▸ Exercise:
Return exactly the run of lines that begins at the line containing "Screen dimensions: 480x439" and ends at the last line of the material below; pictures stay out.
=== Provided records ===
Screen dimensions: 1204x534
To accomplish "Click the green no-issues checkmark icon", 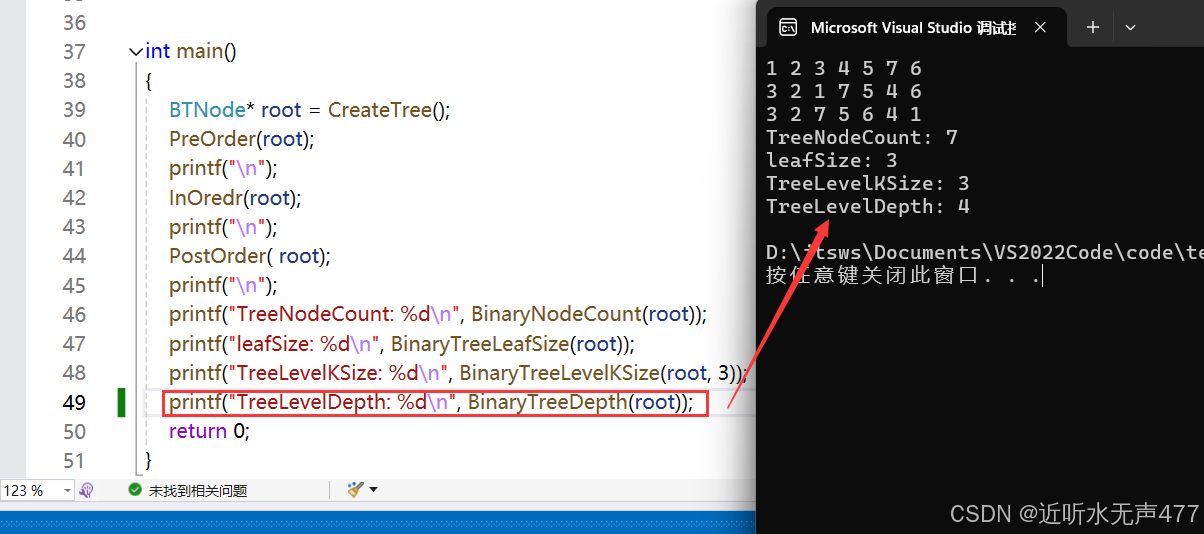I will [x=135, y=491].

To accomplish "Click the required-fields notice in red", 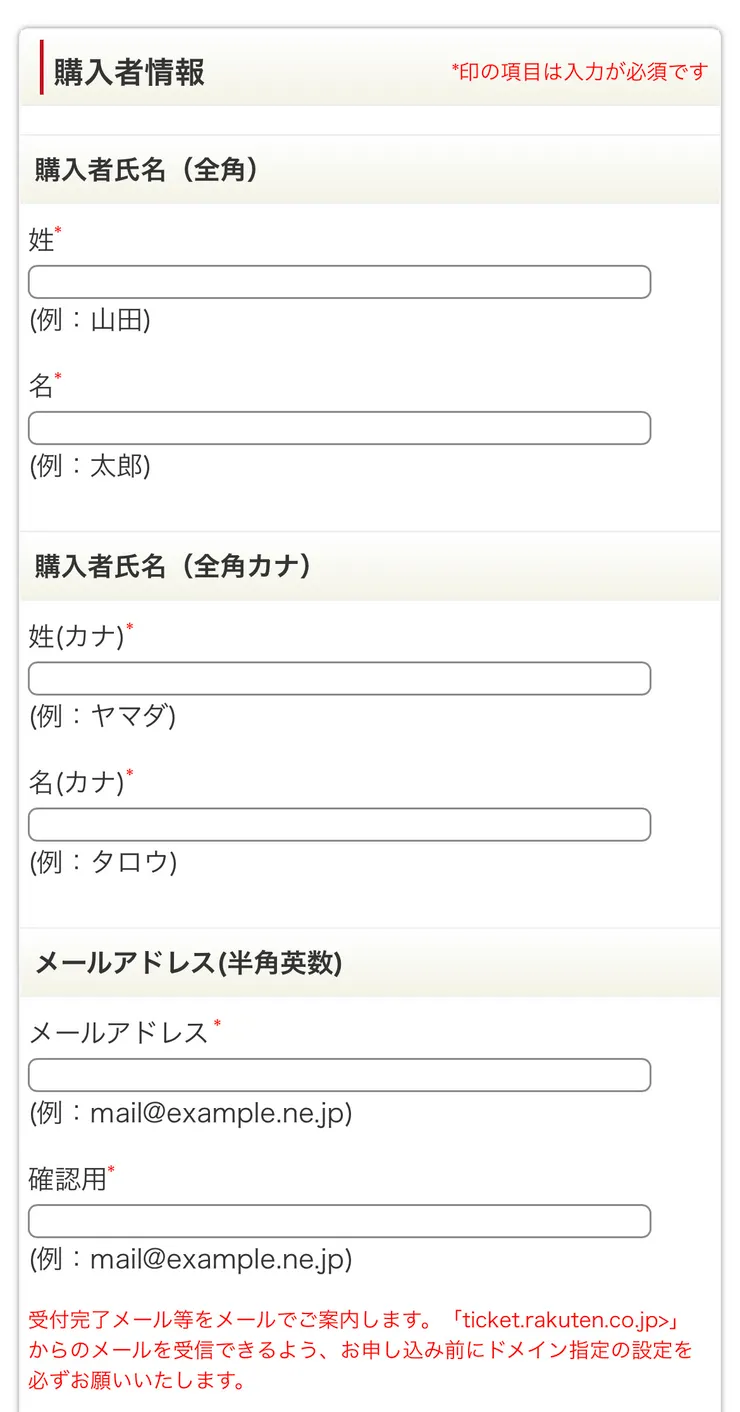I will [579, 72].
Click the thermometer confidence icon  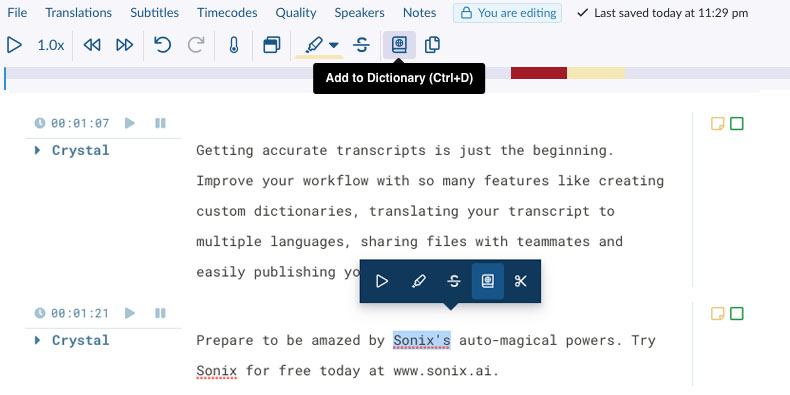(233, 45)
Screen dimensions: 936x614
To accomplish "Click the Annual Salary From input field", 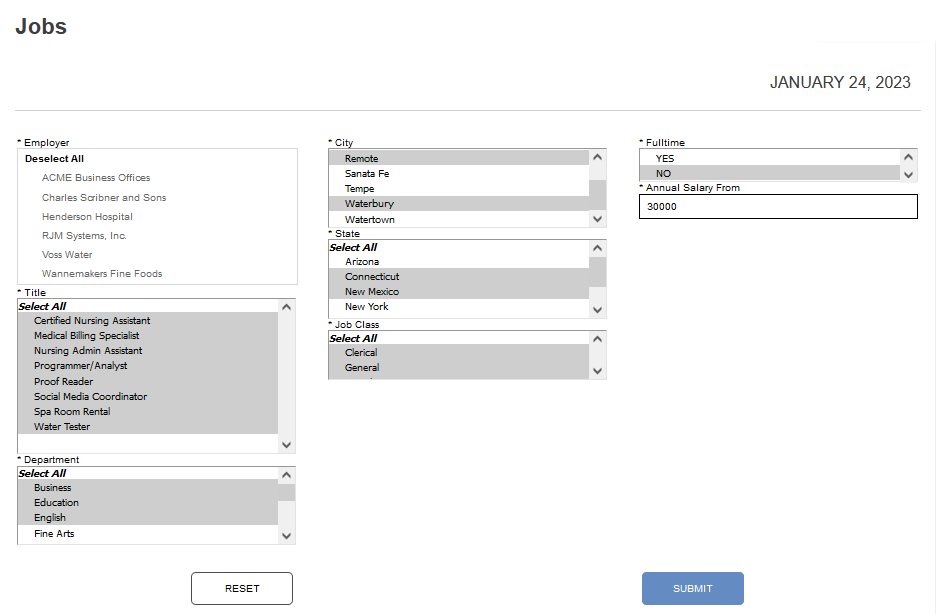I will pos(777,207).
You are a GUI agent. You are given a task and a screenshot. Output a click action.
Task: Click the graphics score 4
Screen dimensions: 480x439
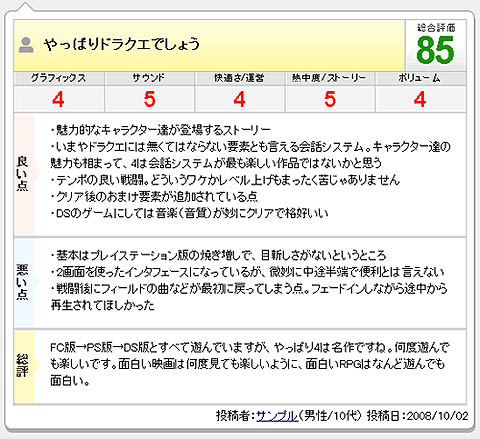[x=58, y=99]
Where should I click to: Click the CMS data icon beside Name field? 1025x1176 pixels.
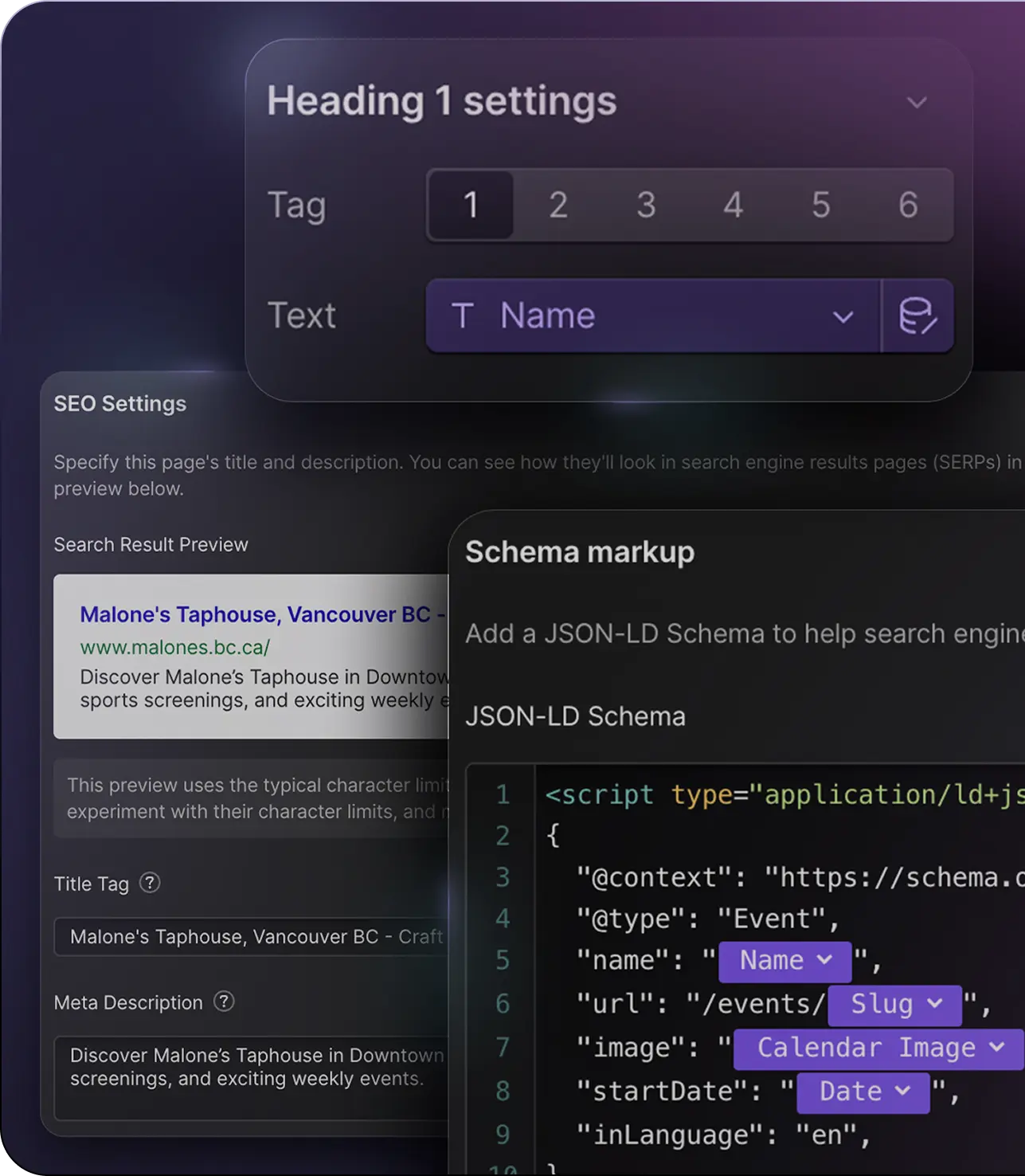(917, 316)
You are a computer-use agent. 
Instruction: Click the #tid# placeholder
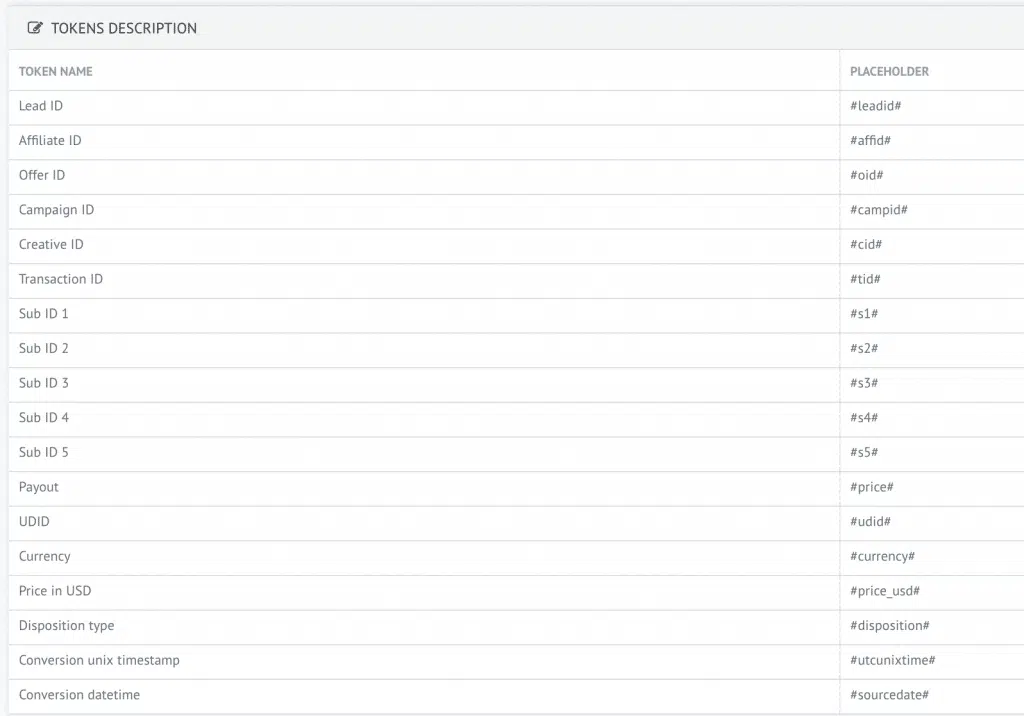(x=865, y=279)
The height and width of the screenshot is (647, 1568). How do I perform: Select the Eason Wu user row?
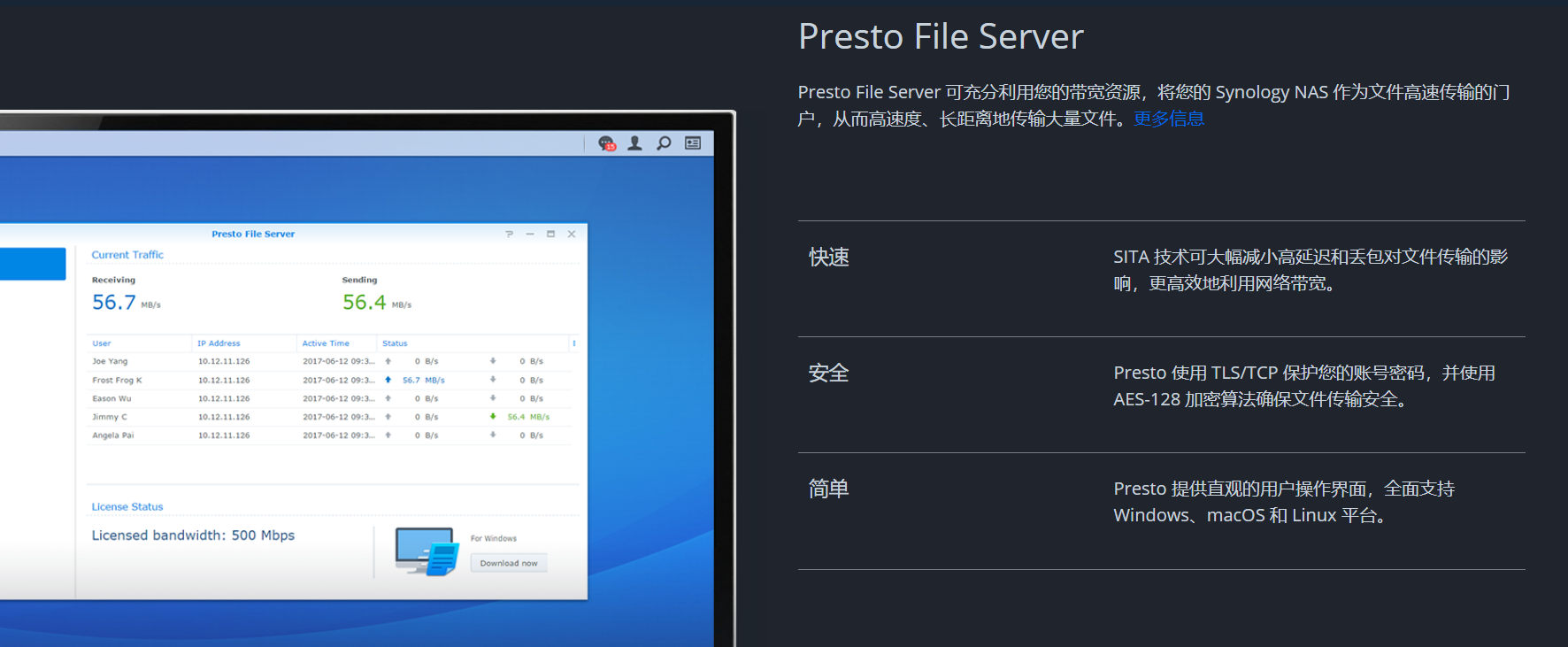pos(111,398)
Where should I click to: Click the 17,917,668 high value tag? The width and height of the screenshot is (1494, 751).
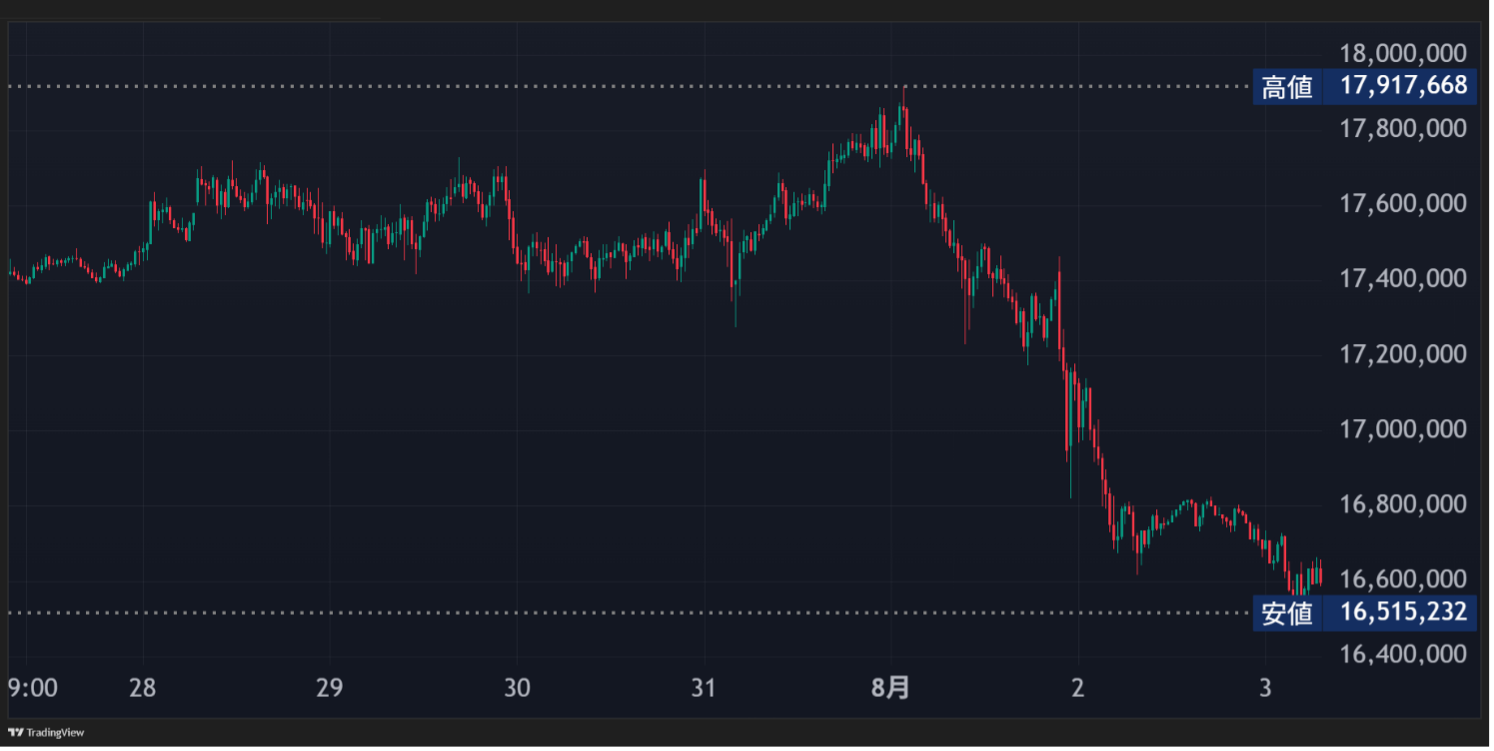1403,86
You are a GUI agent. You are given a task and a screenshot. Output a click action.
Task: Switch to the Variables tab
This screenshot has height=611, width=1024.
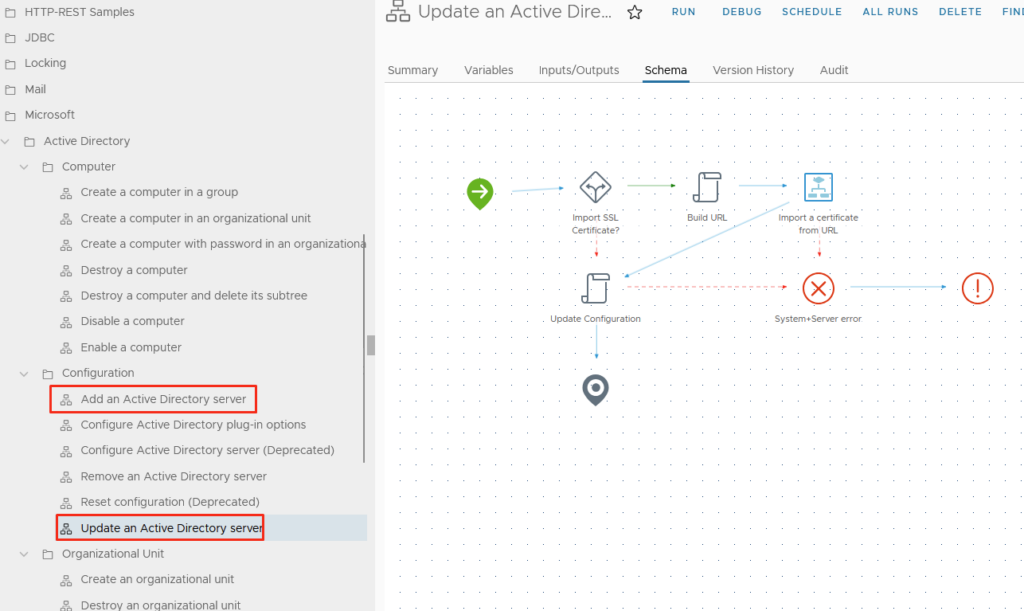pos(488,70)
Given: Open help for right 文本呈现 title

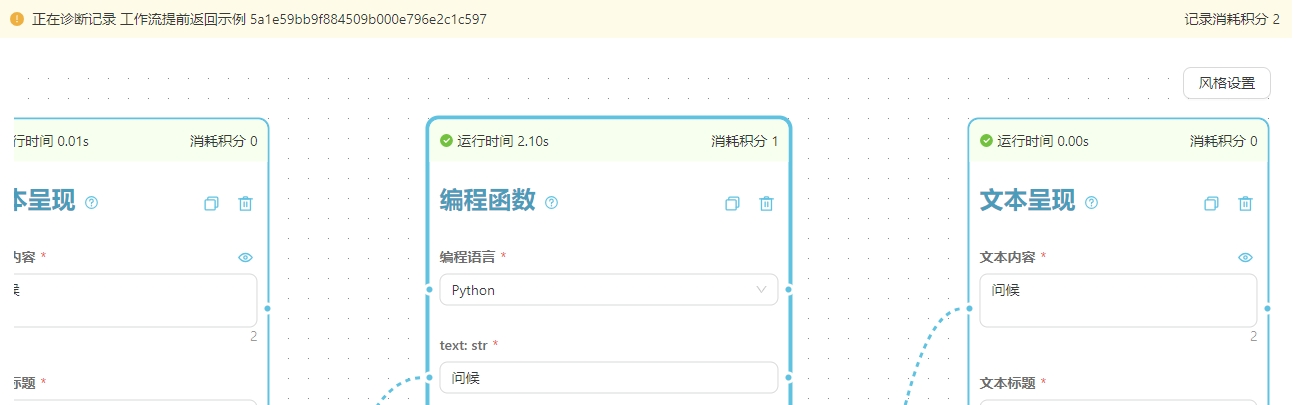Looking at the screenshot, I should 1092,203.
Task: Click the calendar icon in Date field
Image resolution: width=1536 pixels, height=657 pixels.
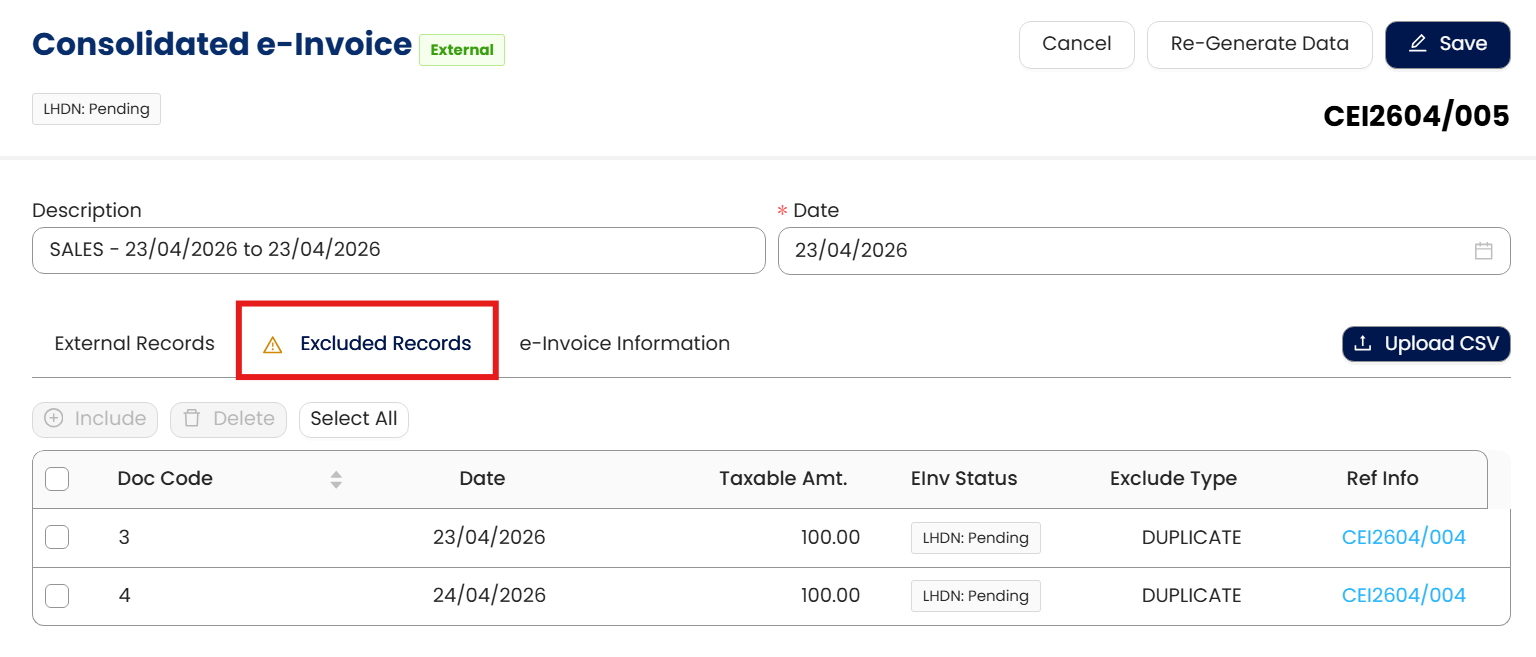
===
▸ Reply to the task:
Screen dimensions: 480x439
[x=58, y=99]
Where should I click to: Click the CMS data icon beside Name field? 1025x1176 pixels.
(917, 316)
You are a computer-use agent. 
Instruction: Click the #tid# placeholder
(x=865, y=279)
The height and width of the screenshot is (647, 1568). How do I perform: Select the Eason Wu user row?
pos(111,398)
Where should I click to: Click the 17,917,668 high value tag? The width and height of the screenshot is (1494, 751).
1403,86
You are a GUI agent. You are given a task and a screenshot. Output a click action.
Task: Switch to the Variables tab
This screenshot has height=611, width=1024.
pos(488,70)
Given: Open help for right 文本呈现 title

Looking at the screenshot, I should 1092,203.
Task: Click the calendar icon in Date field
Image resolution: width=1536 pixels, height=657 pixels.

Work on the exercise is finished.